* **Ausgewählter Auszug**
• • •

Vorsprung durch Wissen
Das Informationszentrum für die Landwirtschaft
29.11.2009 | 11:02 | Konjunkturprogramm 

Grünlandmilchprogramm - Ein Vorschlag mit Haken und Ösen

Hannover - Nachdem die Bundesregierung bereits vor der Wahl für diverse Branchen Konjunkturprogramme aufgelegt hat, wurde endlich auch für die Landwirtschaft ein „Sofortprogramm" im Koalitionsvertrag vereinbart.

Grünlandmilchprogramm - Ein Vorschlag mit Haken und Ösen
(c) proplanta
Es wurde auf der Klausurtagung des Bundeskabinetts in Meseberg bewilligt. Erhebliche Probleme zeigten sich jedoch bei der nun anstehenden Umsetzung, die von der Politik offensichtlich im Vorfeld nicht bedacht wurden.





Worum geht es im Einzelnen?

Die bereits beschlossene Reduzierung der Agrardieselbesteuerung in Höhe von ca. 280 Mio. Euro jährlich soll unbefristet fortgeführt werden. Darüber hinaus hat das Kabinett vorgesehen, in den Jahren 2010 und 2011 ein Sofortprogramm zur Bewältigung der Krise in der Landwirtschaft im Volumen von insgesamt 750 Mio. Euro aufzulegen. Von diesem Betrag sollen 200 Mio. Euro als Aufstockung der Bundesmittel zur landwirtschaftlichen Unfallversicherung und 50 Mio. Euro für die Fortführung des Liquiditätshilfeprogramms der landwirtschaftlichen Rentenbank zur Anwendung kommen.

Die verbleibenden 500 Mio. Euro will der Bund infolge der „krisenbedingt aktuell schwierigen Situation" in der Milchwirtschaft für ein „Grünlandmilchprogramm" einsetzen, „um aktuell drohende Flächenbrachen und damit verbundene unwiderrufliche Schäden für Natur und Kulturlandschaft zu verhindern". Vorgesehen sind 300 Mio. Euro in 2010 und 200 Mio. Euro in 2011. Daraus folgt: Gemäß der Zielsetzung des Koalitionsvertrages soll die Umsetzung zum einen schnell erfolgen, zum anderen müssen die Maßnahmen etwas mit „Grünland" und „Milchwirtschaft" zu tun haben. Eine derartige Umsetzung wird EU-rechtlich kaum möglich sein, es zeichnen sich für das „Grünlandmilchprogramm" nachfolgende „Elemente" ab.

• • •

* **Kurze Aufgabe A**
Beantworte die folgenden Fragen anhand des Artikels zum Grünlandmilchprogramm.
(i) Wo wurde das Sofortprogramm bewilligt?
(ii) Wie viel Geld soll der Aufstockung der Bundesmittel zur landwirtschaftlichen Unfallversicherung dienen?
(iii) Welcher Betrag ist für das Grünlandmilchprogramm im Jahr 2011 vorgesehen?

* **Gezeigte Auflistung**
• • •

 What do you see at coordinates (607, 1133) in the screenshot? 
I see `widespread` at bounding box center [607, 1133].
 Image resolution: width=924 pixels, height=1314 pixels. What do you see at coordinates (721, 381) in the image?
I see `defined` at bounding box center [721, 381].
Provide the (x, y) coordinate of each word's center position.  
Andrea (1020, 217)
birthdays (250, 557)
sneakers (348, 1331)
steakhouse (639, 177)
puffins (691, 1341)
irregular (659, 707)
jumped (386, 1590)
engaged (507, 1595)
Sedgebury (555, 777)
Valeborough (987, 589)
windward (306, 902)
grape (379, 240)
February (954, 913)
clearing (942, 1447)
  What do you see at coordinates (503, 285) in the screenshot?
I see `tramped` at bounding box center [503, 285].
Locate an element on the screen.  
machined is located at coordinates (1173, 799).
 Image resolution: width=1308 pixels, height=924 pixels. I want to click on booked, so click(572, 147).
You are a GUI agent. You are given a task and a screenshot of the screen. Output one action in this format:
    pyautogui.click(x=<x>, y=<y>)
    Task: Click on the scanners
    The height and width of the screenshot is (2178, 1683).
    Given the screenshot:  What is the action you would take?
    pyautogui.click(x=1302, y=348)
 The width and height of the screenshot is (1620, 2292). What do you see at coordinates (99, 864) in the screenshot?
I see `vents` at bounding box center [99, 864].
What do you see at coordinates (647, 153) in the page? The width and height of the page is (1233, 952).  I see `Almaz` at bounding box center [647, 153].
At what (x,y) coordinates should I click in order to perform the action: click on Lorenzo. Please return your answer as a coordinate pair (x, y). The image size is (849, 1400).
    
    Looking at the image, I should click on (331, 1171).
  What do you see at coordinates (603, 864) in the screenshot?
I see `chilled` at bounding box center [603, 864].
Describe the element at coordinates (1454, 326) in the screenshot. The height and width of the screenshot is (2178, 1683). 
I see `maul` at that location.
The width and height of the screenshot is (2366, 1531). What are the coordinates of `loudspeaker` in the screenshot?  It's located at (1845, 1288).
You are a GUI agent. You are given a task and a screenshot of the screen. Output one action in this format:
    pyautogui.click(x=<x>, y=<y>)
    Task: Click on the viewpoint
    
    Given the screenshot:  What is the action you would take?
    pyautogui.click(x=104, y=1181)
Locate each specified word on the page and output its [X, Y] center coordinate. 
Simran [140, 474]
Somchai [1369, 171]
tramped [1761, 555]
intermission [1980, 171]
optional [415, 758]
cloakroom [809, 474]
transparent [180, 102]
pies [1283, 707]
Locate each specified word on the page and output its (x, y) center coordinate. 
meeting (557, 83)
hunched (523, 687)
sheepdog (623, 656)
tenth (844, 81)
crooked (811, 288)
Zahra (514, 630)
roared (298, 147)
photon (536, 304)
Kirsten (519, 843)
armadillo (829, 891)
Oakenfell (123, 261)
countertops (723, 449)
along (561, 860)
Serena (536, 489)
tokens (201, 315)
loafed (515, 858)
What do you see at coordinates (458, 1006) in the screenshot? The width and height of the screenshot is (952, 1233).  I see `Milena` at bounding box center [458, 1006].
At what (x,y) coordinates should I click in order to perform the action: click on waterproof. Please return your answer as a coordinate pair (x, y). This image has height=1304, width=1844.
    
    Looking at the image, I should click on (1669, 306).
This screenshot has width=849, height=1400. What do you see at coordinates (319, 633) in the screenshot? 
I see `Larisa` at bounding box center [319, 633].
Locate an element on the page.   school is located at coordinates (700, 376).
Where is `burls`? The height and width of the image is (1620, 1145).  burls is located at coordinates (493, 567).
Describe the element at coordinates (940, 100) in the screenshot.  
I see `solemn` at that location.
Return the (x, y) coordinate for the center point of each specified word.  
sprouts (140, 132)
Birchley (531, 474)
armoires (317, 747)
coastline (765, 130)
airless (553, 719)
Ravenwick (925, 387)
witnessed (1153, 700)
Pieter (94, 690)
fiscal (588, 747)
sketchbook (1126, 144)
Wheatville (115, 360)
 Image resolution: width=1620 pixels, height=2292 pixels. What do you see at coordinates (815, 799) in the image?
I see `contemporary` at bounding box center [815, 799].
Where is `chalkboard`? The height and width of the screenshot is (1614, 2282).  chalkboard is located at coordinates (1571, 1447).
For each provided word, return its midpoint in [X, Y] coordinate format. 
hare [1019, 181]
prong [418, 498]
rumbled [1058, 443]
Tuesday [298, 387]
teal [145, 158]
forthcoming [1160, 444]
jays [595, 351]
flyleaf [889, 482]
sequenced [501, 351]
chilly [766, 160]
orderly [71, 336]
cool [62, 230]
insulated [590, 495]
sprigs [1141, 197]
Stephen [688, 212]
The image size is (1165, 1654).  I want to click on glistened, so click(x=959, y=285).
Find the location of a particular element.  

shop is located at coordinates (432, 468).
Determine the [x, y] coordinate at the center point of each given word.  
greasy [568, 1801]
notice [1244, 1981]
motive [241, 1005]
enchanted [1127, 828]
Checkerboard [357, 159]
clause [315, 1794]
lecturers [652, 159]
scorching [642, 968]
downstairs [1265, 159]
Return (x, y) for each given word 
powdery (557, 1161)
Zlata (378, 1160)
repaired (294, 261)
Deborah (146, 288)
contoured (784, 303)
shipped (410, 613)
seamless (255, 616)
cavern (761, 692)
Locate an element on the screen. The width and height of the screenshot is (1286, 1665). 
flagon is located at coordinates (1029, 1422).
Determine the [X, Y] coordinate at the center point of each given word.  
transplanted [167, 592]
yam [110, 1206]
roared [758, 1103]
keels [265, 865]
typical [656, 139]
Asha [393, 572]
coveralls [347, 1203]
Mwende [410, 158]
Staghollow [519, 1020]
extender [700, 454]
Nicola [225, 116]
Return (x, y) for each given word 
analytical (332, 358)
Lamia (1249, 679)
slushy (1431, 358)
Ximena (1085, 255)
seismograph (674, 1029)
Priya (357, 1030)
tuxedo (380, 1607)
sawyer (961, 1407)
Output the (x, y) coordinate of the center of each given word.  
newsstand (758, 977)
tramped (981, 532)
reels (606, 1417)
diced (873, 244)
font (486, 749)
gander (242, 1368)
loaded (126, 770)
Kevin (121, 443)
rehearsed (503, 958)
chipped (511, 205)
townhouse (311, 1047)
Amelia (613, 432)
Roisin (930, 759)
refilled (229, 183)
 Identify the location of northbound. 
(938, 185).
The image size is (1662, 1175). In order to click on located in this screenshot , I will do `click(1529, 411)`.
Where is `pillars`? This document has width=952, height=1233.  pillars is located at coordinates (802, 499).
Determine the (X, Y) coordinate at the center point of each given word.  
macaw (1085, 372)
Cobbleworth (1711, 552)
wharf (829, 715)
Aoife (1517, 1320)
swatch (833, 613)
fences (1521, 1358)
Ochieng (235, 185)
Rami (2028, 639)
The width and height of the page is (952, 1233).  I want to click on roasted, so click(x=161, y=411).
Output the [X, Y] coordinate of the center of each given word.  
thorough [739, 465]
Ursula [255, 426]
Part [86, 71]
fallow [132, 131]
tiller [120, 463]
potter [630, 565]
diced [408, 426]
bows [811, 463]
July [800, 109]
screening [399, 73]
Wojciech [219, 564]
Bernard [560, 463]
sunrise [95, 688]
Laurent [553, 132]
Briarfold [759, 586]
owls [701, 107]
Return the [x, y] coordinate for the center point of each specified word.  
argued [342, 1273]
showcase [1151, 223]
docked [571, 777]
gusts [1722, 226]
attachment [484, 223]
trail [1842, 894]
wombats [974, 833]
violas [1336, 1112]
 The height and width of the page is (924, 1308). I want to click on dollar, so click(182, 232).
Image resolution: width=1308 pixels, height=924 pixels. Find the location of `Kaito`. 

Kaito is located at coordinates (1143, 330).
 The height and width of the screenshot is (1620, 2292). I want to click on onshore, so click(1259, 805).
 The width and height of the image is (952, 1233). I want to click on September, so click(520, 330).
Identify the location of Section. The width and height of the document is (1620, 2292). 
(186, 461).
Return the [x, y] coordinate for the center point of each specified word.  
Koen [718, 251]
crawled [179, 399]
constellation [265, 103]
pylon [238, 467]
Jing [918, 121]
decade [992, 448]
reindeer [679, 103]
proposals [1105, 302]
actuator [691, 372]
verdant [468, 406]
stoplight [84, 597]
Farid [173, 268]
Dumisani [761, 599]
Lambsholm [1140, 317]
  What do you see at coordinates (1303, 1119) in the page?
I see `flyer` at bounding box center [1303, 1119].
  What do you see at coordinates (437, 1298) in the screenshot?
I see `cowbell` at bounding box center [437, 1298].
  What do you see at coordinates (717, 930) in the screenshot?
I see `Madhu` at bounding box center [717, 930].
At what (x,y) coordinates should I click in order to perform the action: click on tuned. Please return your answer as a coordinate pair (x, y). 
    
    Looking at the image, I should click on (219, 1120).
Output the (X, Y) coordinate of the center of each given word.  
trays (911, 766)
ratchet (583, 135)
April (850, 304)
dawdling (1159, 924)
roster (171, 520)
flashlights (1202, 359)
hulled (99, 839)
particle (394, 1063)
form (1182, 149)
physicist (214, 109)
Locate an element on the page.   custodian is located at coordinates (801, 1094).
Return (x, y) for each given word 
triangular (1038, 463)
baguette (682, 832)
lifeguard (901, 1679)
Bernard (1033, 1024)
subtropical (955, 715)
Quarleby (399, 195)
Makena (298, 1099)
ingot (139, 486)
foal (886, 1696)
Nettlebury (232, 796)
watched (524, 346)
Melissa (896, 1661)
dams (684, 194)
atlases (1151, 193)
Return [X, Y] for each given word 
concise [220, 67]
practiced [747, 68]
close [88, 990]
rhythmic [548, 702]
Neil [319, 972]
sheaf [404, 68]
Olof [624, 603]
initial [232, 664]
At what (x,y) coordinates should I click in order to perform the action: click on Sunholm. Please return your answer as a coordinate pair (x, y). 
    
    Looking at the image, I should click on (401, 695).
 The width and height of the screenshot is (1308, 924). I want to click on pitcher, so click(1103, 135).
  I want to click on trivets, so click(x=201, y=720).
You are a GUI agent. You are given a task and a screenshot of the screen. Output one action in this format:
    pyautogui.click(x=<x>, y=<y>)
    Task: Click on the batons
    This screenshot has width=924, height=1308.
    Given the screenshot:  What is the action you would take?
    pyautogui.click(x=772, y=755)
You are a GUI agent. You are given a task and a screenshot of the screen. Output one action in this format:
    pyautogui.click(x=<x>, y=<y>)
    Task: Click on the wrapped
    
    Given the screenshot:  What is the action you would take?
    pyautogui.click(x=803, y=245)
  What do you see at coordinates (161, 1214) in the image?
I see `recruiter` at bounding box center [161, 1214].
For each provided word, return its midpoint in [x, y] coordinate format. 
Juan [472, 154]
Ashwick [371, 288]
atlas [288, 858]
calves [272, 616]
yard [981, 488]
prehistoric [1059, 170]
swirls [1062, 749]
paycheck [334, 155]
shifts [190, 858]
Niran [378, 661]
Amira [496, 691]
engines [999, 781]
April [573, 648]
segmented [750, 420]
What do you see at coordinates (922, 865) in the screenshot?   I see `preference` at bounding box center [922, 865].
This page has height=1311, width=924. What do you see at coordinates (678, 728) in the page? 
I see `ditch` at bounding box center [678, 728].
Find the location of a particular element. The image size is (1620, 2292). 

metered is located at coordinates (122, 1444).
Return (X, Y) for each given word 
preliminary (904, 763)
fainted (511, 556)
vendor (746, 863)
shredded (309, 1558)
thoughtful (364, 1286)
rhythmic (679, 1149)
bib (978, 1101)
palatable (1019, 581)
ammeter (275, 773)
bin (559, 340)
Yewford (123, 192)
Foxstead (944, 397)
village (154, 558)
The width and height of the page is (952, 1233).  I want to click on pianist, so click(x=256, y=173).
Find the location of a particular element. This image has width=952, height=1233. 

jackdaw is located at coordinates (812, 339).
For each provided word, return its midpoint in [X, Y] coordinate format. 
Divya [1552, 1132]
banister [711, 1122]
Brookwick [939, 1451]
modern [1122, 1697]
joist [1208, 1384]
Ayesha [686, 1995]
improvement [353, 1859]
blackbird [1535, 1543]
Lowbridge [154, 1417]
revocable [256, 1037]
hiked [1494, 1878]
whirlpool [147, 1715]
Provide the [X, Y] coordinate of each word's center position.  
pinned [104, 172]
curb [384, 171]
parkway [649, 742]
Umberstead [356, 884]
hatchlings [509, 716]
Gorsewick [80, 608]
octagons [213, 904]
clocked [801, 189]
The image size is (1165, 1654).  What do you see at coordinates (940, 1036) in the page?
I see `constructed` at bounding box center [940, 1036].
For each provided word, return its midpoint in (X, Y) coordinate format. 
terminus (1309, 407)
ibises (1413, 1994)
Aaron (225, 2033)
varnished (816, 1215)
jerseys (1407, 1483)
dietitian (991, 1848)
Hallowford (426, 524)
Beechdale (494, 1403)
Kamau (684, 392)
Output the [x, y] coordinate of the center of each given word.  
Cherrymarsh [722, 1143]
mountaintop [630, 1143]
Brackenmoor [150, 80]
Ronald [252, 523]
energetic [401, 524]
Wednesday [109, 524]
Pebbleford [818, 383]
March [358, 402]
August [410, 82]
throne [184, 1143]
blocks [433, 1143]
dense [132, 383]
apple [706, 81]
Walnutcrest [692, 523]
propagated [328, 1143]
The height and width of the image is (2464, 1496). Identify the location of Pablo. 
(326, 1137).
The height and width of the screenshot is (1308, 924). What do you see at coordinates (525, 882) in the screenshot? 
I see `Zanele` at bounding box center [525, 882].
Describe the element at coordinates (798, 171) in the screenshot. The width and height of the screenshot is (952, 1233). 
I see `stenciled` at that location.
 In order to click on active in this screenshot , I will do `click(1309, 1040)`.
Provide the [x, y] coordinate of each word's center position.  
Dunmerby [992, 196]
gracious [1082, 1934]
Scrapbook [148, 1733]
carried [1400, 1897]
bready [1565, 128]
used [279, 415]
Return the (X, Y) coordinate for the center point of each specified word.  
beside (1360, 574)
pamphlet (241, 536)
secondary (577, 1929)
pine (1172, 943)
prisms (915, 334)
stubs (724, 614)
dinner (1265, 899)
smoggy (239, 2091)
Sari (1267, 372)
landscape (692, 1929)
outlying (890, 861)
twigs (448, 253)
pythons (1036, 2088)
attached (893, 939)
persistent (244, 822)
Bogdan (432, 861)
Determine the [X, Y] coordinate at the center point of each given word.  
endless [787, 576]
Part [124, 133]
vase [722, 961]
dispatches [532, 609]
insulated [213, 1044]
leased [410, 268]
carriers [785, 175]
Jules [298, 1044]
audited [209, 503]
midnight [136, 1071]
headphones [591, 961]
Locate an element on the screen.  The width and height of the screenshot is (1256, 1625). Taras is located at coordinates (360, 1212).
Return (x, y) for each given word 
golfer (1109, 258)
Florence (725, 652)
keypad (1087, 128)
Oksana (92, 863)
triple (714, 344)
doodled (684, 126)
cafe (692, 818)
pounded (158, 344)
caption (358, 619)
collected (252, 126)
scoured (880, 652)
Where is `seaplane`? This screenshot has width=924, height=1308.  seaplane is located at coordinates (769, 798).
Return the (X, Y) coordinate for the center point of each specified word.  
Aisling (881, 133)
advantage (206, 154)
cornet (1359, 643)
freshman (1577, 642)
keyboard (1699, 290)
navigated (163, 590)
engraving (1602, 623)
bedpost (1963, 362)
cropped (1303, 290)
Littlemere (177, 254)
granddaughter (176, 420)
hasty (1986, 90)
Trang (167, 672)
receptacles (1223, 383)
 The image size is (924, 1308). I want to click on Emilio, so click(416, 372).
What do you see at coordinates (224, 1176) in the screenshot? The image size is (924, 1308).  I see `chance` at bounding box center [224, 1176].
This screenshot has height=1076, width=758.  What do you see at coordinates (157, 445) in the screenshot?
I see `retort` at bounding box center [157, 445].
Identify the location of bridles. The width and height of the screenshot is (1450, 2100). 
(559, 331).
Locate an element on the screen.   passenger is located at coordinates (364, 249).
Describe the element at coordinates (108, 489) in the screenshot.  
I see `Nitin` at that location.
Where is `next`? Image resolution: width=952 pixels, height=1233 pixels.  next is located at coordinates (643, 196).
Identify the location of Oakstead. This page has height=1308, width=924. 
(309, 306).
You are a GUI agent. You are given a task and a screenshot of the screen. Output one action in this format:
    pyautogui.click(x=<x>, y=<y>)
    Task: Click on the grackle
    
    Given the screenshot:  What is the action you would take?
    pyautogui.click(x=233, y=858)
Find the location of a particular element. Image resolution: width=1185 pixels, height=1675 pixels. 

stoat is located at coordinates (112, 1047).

• • •

* **Kurze Aufgabe B**
Ersetze in der Auflistung von der Zeile mit „coordinates (364, 249)." bis zur Zeile mit „(309, 306)." das Wort „screenshot" durch „image". Gib nur diese Zeilen wieder und lass alles andere unverändert.

* **Antwort A**
(i) Auf der Klausurtagung des Bundeskabinetts in Meseberg.
(ii) 200 Mio. Euro.
(iii) 200 Mio. Euro.

* **Antwort B**
Locate an element on the screen.   passenger is located at coordinates (364, 249).
Describe the element at coordinates (108, 489) in the image.  
I see `Nitin` at that location.
Where is `next`? Image resolution: width=952 pixels, height=1233 pixels.  next is located at coordinates (643, 196).
Identify the location of Oakstead. This page has height=1308, width=924. 
(309, 306).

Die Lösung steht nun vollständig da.